Saturday, September 10, 2016

Transcendental Phenomenology



Two approaches to phenomenology were highlighted by Cresswell in his book on Qualitiative Research Methodology (Five Qualitative Approaches to Inquiry): hermeneutic phenomenology (van Manen, 1990) and empirical, transcendental, or psychological phenomenology (Moustakas, 1994).


Transcendental phenomenology is based on principles identified by Husserl (1931) and was translated into a qualitative method by Moustakas (1994). 

All phenomenological approaches  seek to understand the life world or human experience as it is lived.  

Meaning is the core of transcendental phenomenology of science, a design for acquiring and collecting data that explicates the essences of human experience.



According to Van Manen,  phenomenology research is a dynamic interplay among six research activities. Researchers first turn to a human phenomenon, a concern, which seriously interests them (e.g., satisfaction, grief, motivation). They want to identify the essential themes involved in this phenomenon by listening to or reading about the lived experience of people who experienced the phenomenon. They write a description of the phenomenon, maintaining a strong relation to the topic of inquiry and balancing the parts of the writing to the whole. Phenomenology is not only a description, but it is also seen as an interpretive process in which the researcher makes an interpretation (i.e., the researcher “mediates” between different meanings) of the meaning of the lived experiences.

__Provided material__.

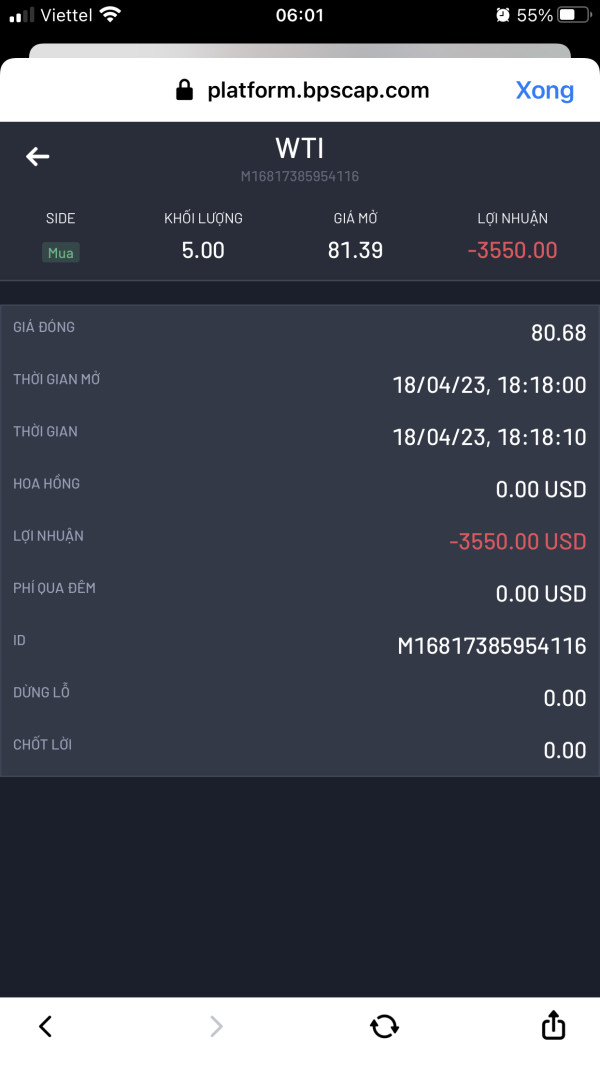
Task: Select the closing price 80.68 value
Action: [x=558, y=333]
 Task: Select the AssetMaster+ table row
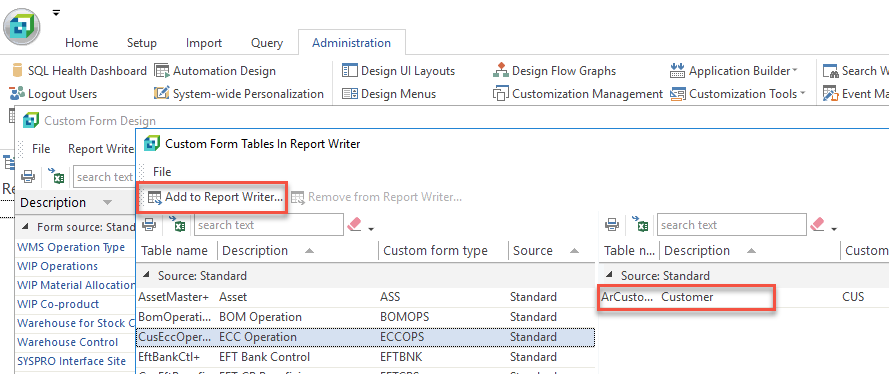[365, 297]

---

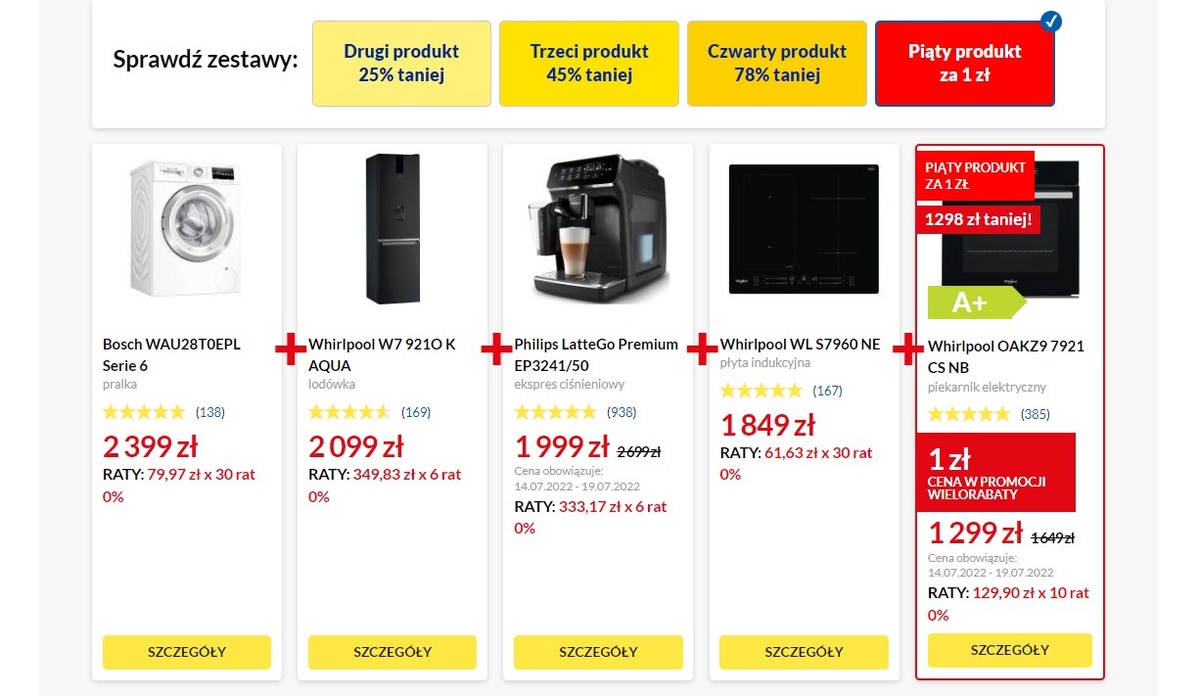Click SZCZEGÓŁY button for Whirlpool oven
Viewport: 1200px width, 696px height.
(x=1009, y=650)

__Activity__. Copy the text on transcendental phenomenology verbatim, from "Two approaches to" to "of human experience.", inclusive.

__Completed exercise__.
Two approaches to phenomenology were highlighted by Cresswell in his book on Qualitiative Research Methodology (Five Qualitative Approaches to Inquiry): hermeneutic phenomenology (van Manen, 1990) and empirical, transcendental, or psychological phenomenology (Moustakas, 1994).


Transcendental phenomenology is based on principles identified by Husserl (1931) and was translated into a qualitative method by Moustakas (1994). 

All phenomenological approaches  seek to understand the life world or human experience as it is lived.  

Meaning is the core of transcendental phenomenology of science, a design for acquiring and collecting data that explicates the essences of human experience.